Explosive rhetoric not conducive to finding solutions

June 5, 2013 

One of the goals of the new consolidated government -- whenever the election is held and the government is installed -- should be to change the tone. While the Bibb County Commission is generally more cordial than Macon City Council, voters should put congeniality on the list of traits they want to see in their candidates of choice. Members of any government should choose their words carefully. Flying off the handle or using emotionally charged words does not move the discussion toward solution. It only massages overinflated egos.

An example of what not to do was provided in Monday’s Ordinances & Resolutions Committee meeting. Several council members fired their cannon at one of their former employees who now works for the county in the Parks & Recreation Department. Dale “Doc” Dougherty, the recreation director, is being blamed for not opening the swimming pools by Memorial Day as was the city’s custom. Three pools opened Tuesday, but the pools at Bloomfield Community Center, Frank Johnson Community Center and Freedom Park, remain closed for repairs.

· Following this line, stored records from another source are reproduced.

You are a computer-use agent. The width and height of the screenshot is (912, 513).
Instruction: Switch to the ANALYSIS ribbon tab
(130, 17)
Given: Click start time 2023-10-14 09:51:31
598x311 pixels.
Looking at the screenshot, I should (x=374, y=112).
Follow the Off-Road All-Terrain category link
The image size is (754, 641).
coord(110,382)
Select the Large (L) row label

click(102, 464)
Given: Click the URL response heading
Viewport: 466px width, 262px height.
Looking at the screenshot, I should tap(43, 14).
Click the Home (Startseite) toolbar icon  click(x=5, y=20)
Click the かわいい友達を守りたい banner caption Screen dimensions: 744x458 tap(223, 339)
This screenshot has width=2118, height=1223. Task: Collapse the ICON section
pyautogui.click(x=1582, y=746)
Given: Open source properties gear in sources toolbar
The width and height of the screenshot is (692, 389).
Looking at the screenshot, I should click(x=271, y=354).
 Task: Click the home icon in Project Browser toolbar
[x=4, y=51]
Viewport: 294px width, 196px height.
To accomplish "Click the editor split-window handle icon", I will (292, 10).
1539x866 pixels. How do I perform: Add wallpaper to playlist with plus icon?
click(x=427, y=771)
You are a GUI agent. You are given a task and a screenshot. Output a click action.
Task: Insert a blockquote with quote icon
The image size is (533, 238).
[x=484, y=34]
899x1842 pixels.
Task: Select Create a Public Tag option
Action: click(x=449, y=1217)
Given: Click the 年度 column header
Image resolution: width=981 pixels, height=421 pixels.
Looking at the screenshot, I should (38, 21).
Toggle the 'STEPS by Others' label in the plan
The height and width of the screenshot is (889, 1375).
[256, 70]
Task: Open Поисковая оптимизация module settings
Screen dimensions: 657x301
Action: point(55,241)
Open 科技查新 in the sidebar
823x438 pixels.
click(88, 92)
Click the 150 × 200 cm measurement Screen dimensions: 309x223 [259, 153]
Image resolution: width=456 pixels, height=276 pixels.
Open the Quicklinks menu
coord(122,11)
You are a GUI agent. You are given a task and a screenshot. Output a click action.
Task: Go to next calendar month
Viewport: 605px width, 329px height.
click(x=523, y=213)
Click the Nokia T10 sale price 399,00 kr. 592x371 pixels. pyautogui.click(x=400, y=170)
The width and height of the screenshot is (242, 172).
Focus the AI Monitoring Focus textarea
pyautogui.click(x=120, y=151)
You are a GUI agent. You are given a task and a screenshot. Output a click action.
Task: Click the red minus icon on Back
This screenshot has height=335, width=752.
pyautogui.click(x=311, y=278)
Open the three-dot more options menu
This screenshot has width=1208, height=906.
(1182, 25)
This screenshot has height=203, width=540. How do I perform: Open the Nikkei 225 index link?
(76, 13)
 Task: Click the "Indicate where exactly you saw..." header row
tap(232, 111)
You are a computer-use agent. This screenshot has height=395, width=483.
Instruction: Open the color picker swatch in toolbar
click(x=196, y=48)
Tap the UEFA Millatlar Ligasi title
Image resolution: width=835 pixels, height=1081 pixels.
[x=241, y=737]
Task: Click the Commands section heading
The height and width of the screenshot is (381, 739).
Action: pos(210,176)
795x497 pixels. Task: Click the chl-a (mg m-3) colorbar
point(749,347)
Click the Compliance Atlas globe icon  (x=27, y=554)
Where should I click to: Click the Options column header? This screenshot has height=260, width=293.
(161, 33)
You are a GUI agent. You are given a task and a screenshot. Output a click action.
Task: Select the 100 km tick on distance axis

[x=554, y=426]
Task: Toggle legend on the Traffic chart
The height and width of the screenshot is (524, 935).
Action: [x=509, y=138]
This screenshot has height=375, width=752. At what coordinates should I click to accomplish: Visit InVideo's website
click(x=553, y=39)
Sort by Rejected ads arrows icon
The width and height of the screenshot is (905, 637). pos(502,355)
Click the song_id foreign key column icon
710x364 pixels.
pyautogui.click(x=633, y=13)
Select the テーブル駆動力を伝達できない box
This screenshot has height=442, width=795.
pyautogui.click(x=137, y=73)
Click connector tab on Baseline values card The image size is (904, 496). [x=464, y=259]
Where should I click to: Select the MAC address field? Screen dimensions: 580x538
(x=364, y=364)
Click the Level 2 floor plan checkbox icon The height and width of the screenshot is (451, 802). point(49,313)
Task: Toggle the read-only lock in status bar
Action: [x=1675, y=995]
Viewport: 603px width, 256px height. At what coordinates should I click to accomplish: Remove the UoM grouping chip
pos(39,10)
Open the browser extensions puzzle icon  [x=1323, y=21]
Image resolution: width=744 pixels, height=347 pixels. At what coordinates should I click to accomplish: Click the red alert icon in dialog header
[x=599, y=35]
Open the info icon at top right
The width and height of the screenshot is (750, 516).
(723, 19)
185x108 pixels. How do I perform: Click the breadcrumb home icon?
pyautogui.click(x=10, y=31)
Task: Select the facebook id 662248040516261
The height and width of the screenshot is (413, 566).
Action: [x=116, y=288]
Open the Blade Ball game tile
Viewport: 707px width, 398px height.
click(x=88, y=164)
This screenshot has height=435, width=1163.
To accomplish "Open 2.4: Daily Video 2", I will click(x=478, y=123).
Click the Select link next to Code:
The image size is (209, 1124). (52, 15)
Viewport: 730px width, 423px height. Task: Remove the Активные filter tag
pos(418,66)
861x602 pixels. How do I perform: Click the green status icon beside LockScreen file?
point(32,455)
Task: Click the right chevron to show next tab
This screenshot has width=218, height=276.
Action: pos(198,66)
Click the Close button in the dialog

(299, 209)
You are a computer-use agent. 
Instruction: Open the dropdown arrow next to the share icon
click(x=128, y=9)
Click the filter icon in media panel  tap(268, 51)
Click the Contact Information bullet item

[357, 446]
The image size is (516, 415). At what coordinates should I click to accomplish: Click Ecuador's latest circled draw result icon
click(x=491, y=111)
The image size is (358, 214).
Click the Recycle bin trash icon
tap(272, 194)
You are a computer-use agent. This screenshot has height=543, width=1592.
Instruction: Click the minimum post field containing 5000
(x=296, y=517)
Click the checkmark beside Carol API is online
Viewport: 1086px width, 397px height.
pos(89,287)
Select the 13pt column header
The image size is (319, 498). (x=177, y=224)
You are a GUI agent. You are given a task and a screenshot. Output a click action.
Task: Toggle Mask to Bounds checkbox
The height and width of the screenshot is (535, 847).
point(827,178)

Council members charged Dougherty with not being concerned with recreation. One council member called it “shameful.” Another compared the situation to racial segregation of facilities in the last century and an indictment of the county’s operation since taking over recreation facilities. How the pools’ late openings compares to segregation is beyond understanding.

The committee wants Dougherty to appear before it and give an explanation. They forget he is no longer their employee, and why would he want to walk into an atmosphere knowing that all they want to do is beat him up -- not provide a solution?

It’s easy to point fingers at the county, but if the pools had been maintained properly while under city control, the situations at Frank Johnson, Freedom Park and Bloomfield wouldn’t exist. That’s what happens when fingers are pointed -- three are always pointing in the opposite direction.